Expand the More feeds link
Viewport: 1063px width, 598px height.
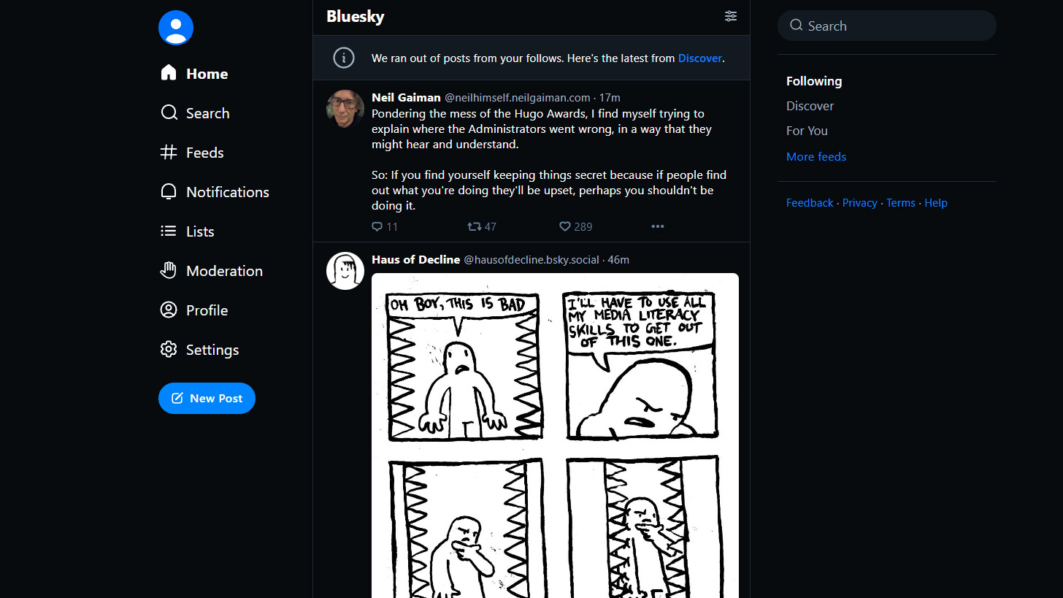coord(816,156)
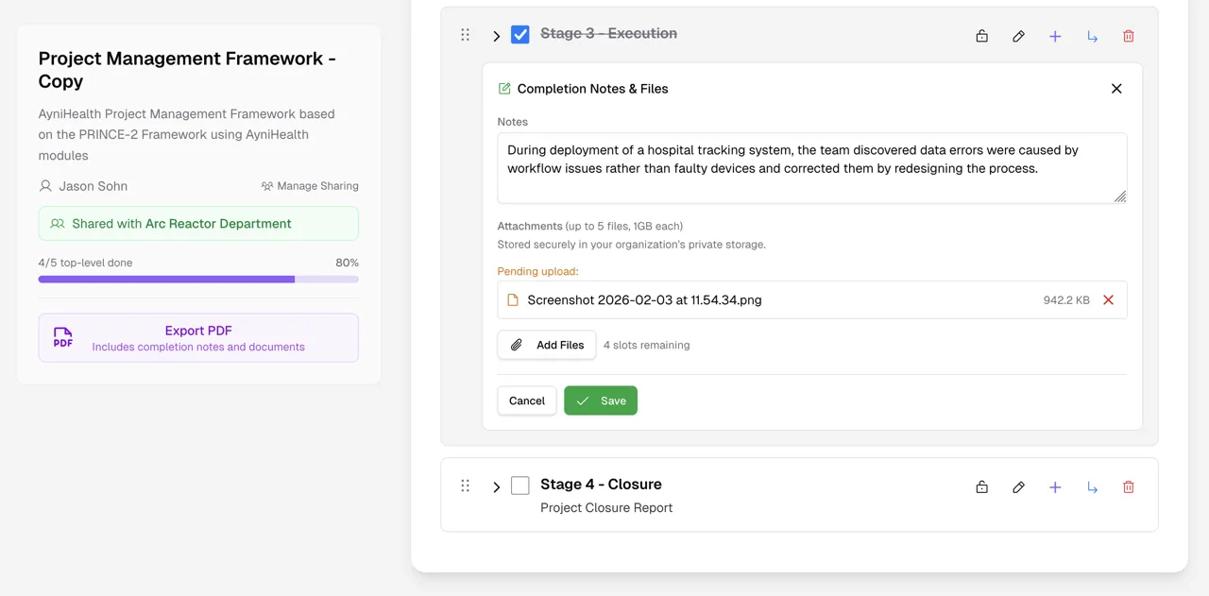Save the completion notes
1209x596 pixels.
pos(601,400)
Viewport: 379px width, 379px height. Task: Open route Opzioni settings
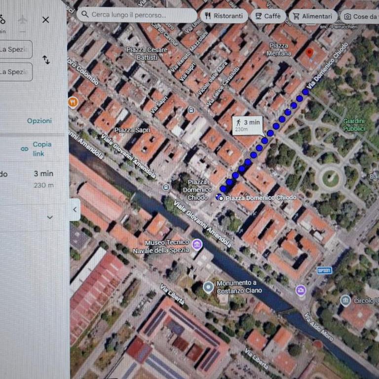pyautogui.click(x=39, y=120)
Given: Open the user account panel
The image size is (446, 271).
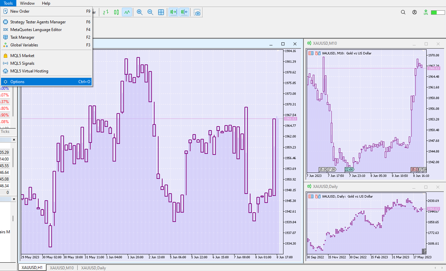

YOUR TASK: A word-for-word restatement of all the lines above is needed, with the pictures omitted.

RESULT FOR THIS TASK:
Expand the More feeds link
Viewport: 1063px width, 598px height.
coord(816,156)
Save the completion notes
1209x596 pixels.
pos(601,400)
Viewport: 379px width, 379px height. Task: Open route Opzioni settings
pyautogui.click(x=39, y=120)
Given: Open the user account panel
The image size is (446, 271).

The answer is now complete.